(Record set)

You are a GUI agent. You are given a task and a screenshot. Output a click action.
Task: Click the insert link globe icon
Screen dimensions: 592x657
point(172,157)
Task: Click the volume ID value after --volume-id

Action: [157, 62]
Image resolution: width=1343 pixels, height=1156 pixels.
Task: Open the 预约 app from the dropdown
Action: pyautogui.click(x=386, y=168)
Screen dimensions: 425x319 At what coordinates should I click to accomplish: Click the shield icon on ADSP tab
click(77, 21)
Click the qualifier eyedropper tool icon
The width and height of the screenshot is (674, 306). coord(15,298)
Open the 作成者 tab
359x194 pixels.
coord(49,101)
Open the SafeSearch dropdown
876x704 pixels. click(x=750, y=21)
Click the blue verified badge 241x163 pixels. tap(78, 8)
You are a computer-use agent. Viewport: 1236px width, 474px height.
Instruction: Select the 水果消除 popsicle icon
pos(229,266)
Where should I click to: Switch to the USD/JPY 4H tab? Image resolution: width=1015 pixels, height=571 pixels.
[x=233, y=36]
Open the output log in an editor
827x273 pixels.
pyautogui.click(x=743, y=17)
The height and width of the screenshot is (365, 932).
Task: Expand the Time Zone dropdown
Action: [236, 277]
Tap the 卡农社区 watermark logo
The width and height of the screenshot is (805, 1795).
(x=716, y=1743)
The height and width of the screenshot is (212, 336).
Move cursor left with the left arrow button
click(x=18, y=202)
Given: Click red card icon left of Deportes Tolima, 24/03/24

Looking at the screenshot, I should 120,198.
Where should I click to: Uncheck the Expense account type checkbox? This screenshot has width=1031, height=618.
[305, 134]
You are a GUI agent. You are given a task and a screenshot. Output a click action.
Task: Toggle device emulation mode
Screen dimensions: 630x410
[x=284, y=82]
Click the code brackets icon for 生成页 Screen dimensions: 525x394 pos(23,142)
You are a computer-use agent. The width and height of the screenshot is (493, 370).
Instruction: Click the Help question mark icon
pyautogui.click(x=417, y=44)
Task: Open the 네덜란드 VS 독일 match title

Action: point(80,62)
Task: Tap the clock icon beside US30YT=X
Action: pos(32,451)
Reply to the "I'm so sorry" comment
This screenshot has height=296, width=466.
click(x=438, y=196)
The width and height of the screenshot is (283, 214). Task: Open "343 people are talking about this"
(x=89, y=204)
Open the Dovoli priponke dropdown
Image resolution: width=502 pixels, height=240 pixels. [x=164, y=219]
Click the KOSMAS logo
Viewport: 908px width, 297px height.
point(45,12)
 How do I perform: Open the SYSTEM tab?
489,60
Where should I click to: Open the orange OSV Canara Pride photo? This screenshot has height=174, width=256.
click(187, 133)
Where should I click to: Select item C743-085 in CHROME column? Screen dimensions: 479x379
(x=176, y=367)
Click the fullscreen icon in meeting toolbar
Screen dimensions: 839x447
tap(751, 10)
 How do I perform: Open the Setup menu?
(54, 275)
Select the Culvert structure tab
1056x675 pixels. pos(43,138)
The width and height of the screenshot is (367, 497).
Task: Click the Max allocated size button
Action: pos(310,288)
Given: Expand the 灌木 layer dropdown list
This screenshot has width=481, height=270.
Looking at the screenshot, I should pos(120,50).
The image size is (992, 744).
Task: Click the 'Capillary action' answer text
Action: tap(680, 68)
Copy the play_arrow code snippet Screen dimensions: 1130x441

(End Record set)

| Try it |
The records above are to be restated word for word, in full.

| Exercise response |
You are a GUI agent. You are given a task and a screenshot. Output a click action.
Task: Click the insert link globe icon
Screen dimensions: 592x657
point(172,157)
Task: Click the volume ID value after --volume-id

Action: [157, 62]
Image resolution: width=1343 pixels, height=1156 pixels.
Task: Open the 预约 app from the dropdown
Action: pyautogui.click(x=386, y=168)
Screen dimensions: 425x319 At what coordinates should I click to accomplish: Click the shield icon on ADSP tab
click(77, 21)
Click the qualifier eyedropper tool icon
The width and height of the screenshot is (674, 306). coord(15,298)
Open the 作成者 tab
359x194 pixels.
coord(49,101)
Open the SafeSearch dropdown
876x704 pixels. click(x=750, y=21)
Click the blue verified badge 241x163 pixels. tap(78, 8)
You are a computer-use agent. Viewport: 1236px width, 474px height.
Instruction: Select the 水果消除 popsicle icon
pos(229,266)
Where should I click to: Switch to the USD/JPY 4H tab? Image resolution: width=1015 pixels, height=571 pixels.
[x=233, y=36]
Open the output log in an editor
827x273 pixels.
pyautogui.click(x=743, y=17)
The height and width of the screenshot is (365, 932).
Task: Expand the Time Zone dropdown
Action: [236, 277]
Tap the 卡农社区 watermark logo
The width and height of the screenshot is (805, 1795).
(x=716, y=1743)
The height and width of the screenshot is (212, 336).
Move cursor left with the left arrow button
click(x=18, y=202)
Given: Click red card icon left of Deportes Tolima, 24/03/24

Looking at the screenshot, I should 120,198.
Where should I click to: Uncheck the Expense account type checkbox? This screenshot has width=1031, height=618.
[305, 134]
You are a GUI agent. You are given a task and a screenshot. Output a click action.
Task: Toggle device emulation mode
Screen dimensions: 630x410
[x=284, y=82]
Click the code brackets icon for 生成页 Screen dimensions: 525x394 pos(23,142)
You are a computer-use agent. The width and height of the screenshot is (493, 370).
Instruction: Click the Help question mark icon
pyautogui.click(x=417, y=44)
Task: Open the 네덜란드 VS 독일 match title

Action: point(80,62)
Task: Tap the clock icon beside US30YT=X
Action: pos(32,451)
Reply to the "I'm so sorry" comment
This screenshot has height=296, width=466.
click(x=438, y=196)
The width and height of the screenshot is (283, 214). Task: Open "343 people are talking about this"
(x=89, y=204)
Open the Dovoli priponke dropdown
Image resolution: width=502 pixels, height=240 pixels. [x=164, y=219]
Click the KOSMAS logo
Viewport: 908px width, 297px height.
point(45,12)
 How do I perform: Open the SYSTEM tab?
489,60
Where should I click to: Open the orange OSV Canara Pride photo? This screenshot has height=174, width=256.
click(187, 133)
Where should I click to: Select item C743-085 in CHROME column? Screen dimensions: 479x379
(x=176, y=367)
Click the fullscreen icon in meeting toolbar
Screen dimensions: 839x447
tap(751, 10)
 How do I perform: Open the Setup menu?
(54, 275)
Select the Culvert structure tab
1056x675 pixels. pos(43,138)
The width and height of the screenshot is (367, 497).
Task: Click the Max allocated size button
Action: pos(310,288)
Given: Expand the 灌木 layer dropdown list
This screenshot has width=481, height=270.
Looking at the screenshot, I should pos(120,50).
The image size is (992, 744).
Task: Click the 'Capillary action' answer text
Action: tap(680, 68)
Copy the play_arrow code snippet Screen dimensions: 1130x441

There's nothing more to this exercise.